Task item:
Set down each line of the data below exactly as it stands, dropping the pictures.

BEGIN Study material

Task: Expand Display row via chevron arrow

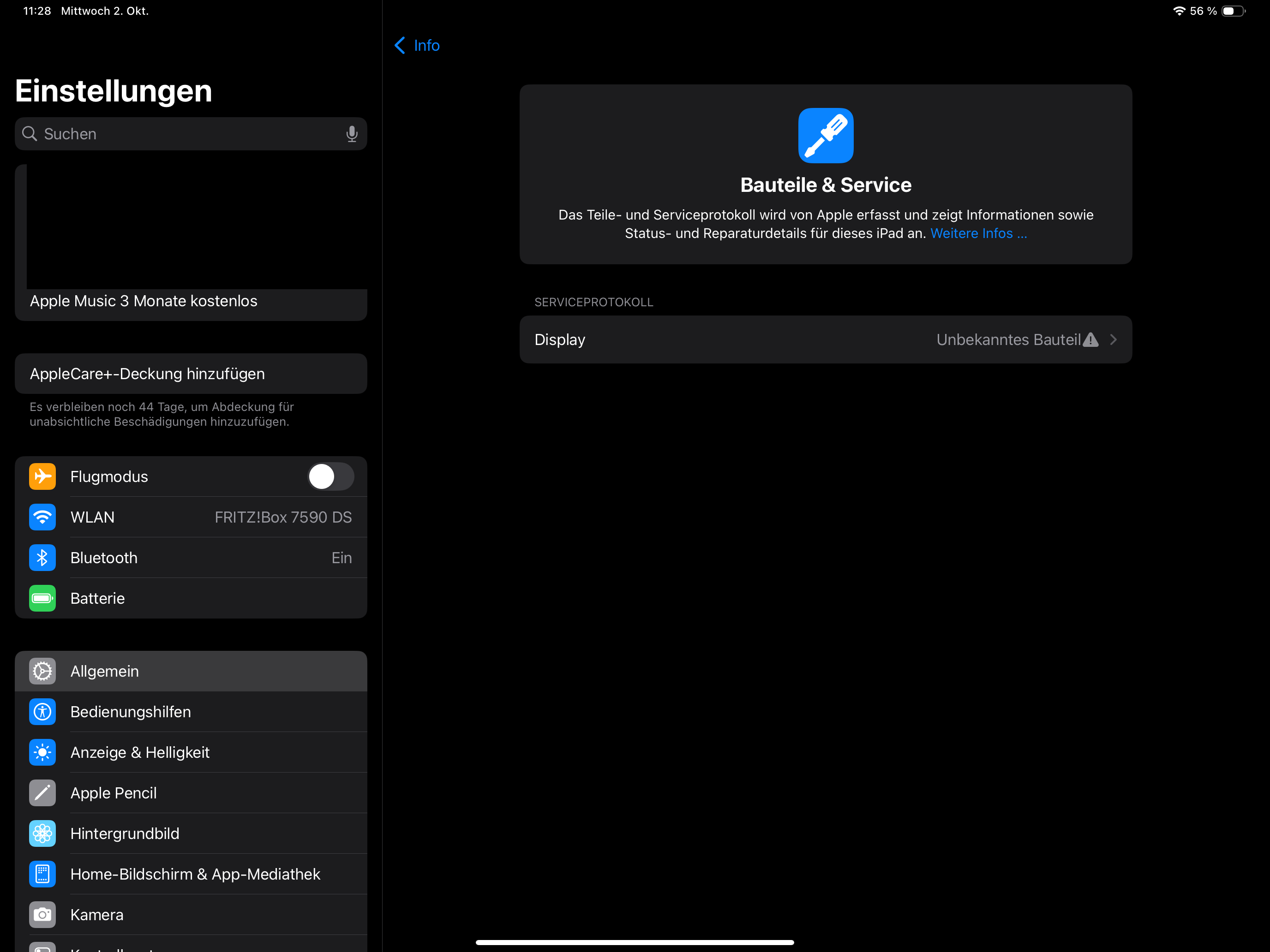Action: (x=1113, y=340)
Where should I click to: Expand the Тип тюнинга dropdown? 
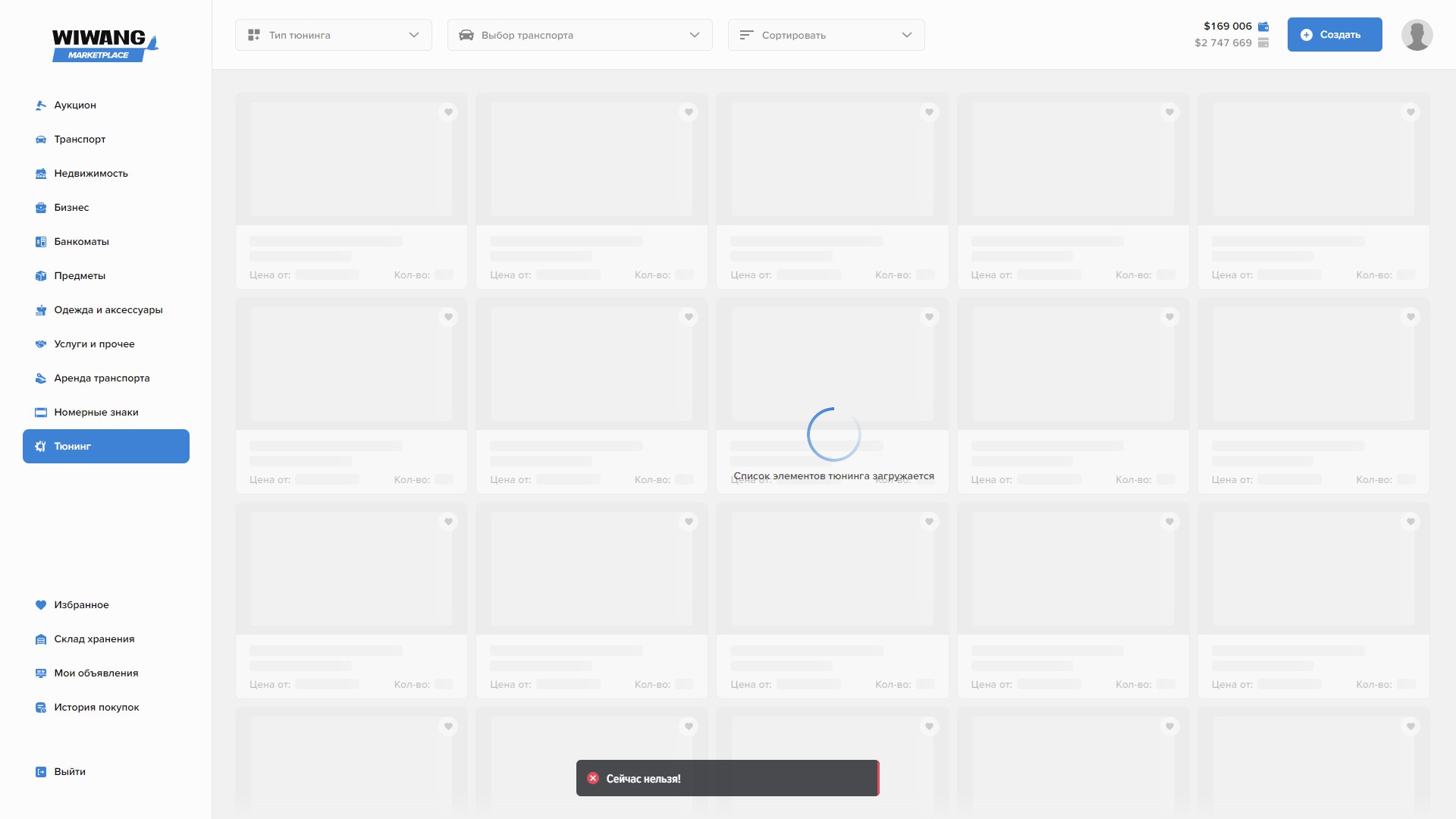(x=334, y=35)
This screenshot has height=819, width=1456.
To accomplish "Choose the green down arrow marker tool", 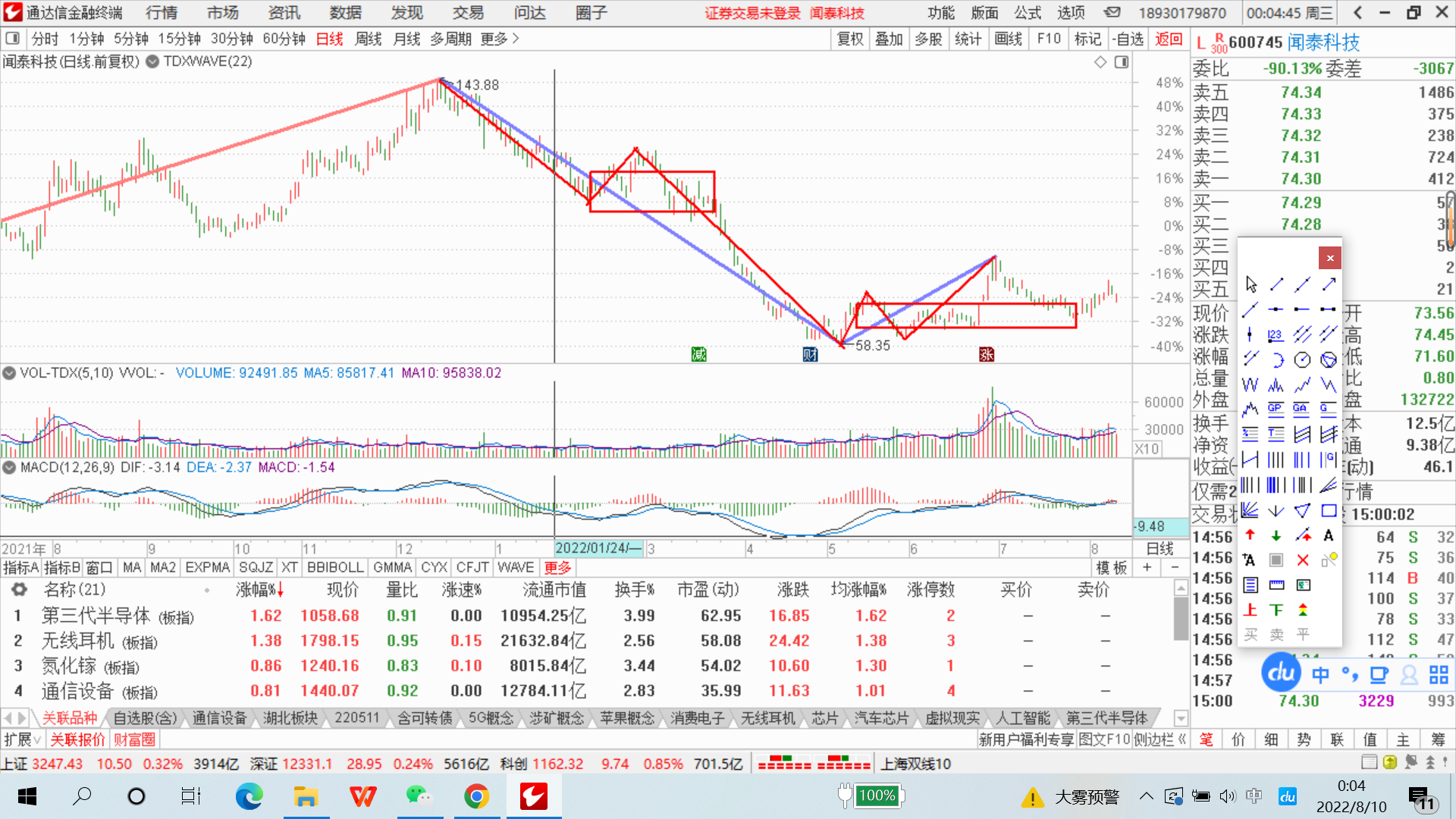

END Study material

Solution for this task:
Task: Expand Display row via chevron arrow

Action: (x=1113, y=340)
Where should I click to: Expand the Тип тюнинга dropdown? 
(x=334, y=35)
This screenshot has height=819, width=1456.
To accomplish "Choose the green down arrow marker tool", 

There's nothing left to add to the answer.